I didn't intend to, but after posting that video of India Willoughby debating Kellie-Jay Keen on daytime TV, I ended up going down a bit of a rabbithole, watching some of his other television appearances. He was the first transgender panelist on a British lunchtime show for female audiences called 'Loose Women' (arguably, he was the
loosest woman, because he has to dilate), and there are a few clips on YouTube that are worth watching, because he is deranged in all of them.

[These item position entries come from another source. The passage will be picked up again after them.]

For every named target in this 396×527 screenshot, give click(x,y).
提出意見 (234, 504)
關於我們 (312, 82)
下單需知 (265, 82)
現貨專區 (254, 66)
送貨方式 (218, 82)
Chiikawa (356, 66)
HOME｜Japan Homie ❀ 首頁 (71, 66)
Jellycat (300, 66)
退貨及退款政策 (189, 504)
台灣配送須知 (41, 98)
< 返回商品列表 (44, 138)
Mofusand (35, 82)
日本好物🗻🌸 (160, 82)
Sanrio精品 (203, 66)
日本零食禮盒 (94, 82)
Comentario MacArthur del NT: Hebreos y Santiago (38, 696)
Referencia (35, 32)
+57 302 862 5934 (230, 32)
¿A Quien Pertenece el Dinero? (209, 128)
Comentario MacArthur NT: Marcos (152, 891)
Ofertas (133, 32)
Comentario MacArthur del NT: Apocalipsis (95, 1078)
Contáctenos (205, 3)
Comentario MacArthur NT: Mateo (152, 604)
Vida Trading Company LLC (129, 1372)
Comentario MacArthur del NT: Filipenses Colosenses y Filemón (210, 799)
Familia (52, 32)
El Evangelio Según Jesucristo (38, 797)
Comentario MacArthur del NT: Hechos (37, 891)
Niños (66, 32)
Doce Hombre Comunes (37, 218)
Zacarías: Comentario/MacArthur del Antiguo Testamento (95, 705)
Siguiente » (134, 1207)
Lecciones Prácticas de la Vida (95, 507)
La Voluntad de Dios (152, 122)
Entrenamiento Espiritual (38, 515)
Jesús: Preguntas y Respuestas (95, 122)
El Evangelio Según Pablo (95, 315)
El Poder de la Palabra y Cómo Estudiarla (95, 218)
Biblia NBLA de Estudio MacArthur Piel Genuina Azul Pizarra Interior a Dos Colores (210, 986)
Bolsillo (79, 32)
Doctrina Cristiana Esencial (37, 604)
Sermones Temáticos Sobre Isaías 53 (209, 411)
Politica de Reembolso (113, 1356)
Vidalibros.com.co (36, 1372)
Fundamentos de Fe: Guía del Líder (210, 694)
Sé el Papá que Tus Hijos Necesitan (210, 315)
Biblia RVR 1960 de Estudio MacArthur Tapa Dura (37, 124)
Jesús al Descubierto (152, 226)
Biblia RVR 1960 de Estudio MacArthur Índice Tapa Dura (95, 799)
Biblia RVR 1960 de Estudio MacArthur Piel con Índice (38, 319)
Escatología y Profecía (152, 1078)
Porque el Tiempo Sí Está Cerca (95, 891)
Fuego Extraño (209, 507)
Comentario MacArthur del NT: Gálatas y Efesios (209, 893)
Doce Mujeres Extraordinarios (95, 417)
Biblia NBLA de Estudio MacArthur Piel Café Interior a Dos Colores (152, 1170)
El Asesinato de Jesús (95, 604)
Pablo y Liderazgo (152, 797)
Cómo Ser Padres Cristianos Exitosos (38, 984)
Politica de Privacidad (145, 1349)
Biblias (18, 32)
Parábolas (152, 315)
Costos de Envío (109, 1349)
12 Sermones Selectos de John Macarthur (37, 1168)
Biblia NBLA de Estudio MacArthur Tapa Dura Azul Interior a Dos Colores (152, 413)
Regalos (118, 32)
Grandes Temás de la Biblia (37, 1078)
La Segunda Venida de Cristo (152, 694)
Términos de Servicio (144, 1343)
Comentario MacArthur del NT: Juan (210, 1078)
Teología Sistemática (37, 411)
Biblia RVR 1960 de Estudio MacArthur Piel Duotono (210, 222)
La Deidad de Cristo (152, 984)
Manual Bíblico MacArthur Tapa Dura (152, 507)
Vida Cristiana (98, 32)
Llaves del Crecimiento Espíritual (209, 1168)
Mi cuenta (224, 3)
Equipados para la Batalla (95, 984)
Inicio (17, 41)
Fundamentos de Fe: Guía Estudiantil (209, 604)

That first debate with Kellie-Jay, he's putting on this slightly shy, unsure, feel-sorry-for-me act (ironically, acting quite 'mousey', something he accuses real women of being on Twitter nowadays), but here, he is in his element, holding court over a group of women who HAVE to listen to what he has to say, and the raging narcissism and histrionic personality comes seeping out. Big sweeping gestures with his arms when he talks, loud, clear voice, "Let's all talk about
meeee!!"
In this clip, he's discussing dating as a transgender woman with guest-panelist, troon-troglodyte Frank, now Kelly Maloney, a former boxing promoter (who even in his 'Mrs Nesbitt'-style get-up, still comes across as one of the blokiest blokes to ever "A'wight mate?!"). Frank, by the way, is a
nasty piece of work in his own right (I mean, it goes without saying, I s'pose, since he trooned out), but it's really funny seeing him next to the self-obsessed attention-vacuum that is India, because he comes across as quite reasonable by comparison. India, of course, doesn't understand why you would ever divulge your trans status to someone you're going on a date with, and then claims to have got advice on love from Boy George, of all people. The same Boy George who did 15 months in prison for holding a male prostitute prisoner in his flat, beating and raping him while he was handcuffed to a radiator.
Oh, speaking of, Kelly later chimes in by saying that he doesn't have a partner, but he doesn't really want one (which totally isn't a cope because no one would have him) and then says that if he wants to lose his virginity, he'll just go hire a prostitute, which, I think we can all agree, is a very fem-brained thing to say.